Despite the downward trends, many analysts continue optimistic about NFTs. They argue that the crisis will lead to a shake-up of the market, and a focus on the valuable use cases of NFT, such as digital identity, real estate or healthcare records.
NFTs can also usher a new era in marketing. At least, that’s what Reto Hofstetter, Emanuel de Bellis, Leif Brandes, Melanie Clegg, Cait Lamberton, David Reibstein, Felicia Rohlfsen, Bernd Schmitt and John Z. Zhang argue in the paper “Crypto-Marketing: How Non-Fungible Tokens (NFTs) Challenge Traditional Marketing”, published in Marketing Letters.

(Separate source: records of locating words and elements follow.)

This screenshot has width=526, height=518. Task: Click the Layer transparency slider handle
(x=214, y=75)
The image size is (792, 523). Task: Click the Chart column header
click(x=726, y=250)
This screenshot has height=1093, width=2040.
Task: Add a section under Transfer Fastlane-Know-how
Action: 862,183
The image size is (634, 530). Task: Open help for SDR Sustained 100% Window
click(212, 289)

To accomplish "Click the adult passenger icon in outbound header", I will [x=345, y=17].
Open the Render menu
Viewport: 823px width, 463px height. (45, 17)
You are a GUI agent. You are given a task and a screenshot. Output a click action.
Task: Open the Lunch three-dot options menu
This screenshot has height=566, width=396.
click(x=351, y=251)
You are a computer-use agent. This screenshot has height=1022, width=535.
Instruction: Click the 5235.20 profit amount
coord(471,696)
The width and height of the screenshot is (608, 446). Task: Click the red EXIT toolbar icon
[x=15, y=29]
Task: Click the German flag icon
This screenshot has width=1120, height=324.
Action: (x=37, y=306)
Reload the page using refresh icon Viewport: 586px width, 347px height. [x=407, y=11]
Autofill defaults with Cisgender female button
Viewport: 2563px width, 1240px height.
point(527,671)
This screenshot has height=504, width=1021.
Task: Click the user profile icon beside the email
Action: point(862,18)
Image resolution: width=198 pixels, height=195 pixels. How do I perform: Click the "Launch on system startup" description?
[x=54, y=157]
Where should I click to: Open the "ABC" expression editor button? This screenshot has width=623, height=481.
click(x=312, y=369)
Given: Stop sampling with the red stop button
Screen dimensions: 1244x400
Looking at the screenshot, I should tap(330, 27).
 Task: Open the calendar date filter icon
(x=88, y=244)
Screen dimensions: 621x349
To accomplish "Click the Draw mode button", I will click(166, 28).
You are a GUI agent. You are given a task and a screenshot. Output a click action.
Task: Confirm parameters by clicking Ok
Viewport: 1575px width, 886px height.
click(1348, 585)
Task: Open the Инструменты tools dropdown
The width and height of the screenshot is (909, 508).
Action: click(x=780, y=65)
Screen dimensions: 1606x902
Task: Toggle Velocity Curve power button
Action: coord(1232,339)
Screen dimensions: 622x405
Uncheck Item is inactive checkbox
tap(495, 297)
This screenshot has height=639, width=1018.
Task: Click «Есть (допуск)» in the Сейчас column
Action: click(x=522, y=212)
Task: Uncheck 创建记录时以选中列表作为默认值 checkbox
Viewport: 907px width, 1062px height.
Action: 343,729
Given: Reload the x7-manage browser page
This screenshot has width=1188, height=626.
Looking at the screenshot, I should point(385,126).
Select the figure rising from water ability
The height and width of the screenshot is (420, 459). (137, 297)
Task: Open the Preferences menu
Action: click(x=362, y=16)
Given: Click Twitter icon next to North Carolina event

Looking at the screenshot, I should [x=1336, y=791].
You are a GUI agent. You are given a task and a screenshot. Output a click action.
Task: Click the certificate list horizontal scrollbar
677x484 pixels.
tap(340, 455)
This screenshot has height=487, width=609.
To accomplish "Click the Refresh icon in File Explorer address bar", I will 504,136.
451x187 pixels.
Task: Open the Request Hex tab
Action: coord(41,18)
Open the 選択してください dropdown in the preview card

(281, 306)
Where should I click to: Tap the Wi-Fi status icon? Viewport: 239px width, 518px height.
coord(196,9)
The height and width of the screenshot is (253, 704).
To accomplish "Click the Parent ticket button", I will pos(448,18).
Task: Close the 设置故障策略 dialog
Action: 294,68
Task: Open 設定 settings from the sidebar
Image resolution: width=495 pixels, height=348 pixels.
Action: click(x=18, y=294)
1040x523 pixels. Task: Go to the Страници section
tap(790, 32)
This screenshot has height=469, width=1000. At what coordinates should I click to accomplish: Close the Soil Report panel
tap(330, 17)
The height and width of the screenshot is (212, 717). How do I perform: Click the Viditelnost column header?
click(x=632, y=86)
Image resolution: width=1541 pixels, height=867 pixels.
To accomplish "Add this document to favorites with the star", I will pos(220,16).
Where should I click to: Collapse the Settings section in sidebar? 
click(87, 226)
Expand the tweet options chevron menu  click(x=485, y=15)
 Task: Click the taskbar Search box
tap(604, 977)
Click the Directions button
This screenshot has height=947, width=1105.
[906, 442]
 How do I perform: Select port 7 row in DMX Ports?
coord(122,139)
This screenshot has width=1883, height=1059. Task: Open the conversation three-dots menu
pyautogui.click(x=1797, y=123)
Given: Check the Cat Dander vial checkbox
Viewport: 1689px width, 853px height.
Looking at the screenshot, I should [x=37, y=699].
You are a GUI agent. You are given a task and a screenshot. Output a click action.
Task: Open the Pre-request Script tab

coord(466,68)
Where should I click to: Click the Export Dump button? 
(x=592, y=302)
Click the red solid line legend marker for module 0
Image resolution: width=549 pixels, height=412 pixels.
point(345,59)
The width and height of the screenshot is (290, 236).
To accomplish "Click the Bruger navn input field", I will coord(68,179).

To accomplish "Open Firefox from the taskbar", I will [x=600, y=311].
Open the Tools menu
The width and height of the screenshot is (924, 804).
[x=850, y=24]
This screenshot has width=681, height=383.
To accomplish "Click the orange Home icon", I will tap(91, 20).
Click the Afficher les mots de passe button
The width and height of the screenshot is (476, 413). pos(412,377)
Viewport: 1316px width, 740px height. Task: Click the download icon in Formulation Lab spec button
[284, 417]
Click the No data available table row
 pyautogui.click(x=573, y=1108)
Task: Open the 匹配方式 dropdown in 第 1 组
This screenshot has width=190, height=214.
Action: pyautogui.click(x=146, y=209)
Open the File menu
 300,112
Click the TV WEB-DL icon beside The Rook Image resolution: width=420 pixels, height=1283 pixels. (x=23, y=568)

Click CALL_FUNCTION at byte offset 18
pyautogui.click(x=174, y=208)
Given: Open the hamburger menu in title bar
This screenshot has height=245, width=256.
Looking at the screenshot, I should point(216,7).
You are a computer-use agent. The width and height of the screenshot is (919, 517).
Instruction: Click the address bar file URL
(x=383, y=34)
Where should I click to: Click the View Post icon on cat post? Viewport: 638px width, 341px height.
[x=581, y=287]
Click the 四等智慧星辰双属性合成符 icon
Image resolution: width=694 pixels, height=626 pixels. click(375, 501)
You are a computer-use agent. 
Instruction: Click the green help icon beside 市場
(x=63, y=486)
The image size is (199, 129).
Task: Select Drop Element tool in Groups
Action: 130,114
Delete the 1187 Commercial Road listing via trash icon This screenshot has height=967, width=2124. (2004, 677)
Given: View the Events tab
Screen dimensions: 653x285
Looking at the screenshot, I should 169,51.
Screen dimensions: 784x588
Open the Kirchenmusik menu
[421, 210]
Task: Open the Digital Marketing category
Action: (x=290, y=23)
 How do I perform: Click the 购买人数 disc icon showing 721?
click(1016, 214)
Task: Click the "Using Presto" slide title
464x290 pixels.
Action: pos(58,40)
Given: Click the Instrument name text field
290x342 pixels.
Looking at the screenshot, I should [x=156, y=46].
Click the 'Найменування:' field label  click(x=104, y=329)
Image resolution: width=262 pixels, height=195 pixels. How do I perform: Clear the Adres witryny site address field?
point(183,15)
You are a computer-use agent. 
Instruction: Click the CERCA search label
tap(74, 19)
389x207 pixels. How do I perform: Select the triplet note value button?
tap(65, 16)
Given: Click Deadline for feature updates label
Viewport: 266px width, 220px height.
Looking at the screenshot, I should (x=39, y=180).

Hofstetter and his team called this new era “crypto marketing”, which they define as marketing practices that leverage “blockchain technology for the purpose of designing, pricing, promoting, and selling digital and non-digital goods”. They argue that the public and immutable nature of NFTs will produce significant impacts at three levels, as summarised below.
Area | Characteristic | Effect |
Digital Ownership, Uniqueness, and Value | NFT technology enables buyers to prove that they are the only legitimate owner of a digital good | May enhance psychological ownership of those goods and, hence, their value |
Historic ownership of digital good is publicly stored in the blockchain | Enables payment of royalties to creator for transactions beyond original sale May create contagion effects (which may be positive or negative) | |
NFTs can be bought and sold on the blockchain | Initial “learning pains” may deter some customers Subsequently, reduced friction may encourage spending (and overspending) | |
Authenticity, Status, and Sharing | Authenticity of NFTs may be verified | Confers status to NFT owner (which could be individual platform user, but also brands) |
Potential to turn digital content into tradeable NFTs | May inspire additional user creation and sharing of content | |
Decentralization of branding and distribution | NFTs are held in decentralised ledgers | May result in crowdsourced branding Likely to result in elimination of current intermediaries and emergence of new ones |
System vulnerabilities such as outages and plagiarism | New markets in crypto certificates and authentication |
I am particularly interested in how studying consumers’ use of NFTs (e.g., what they buy) may provide insight into their perceptions and desires. What about you?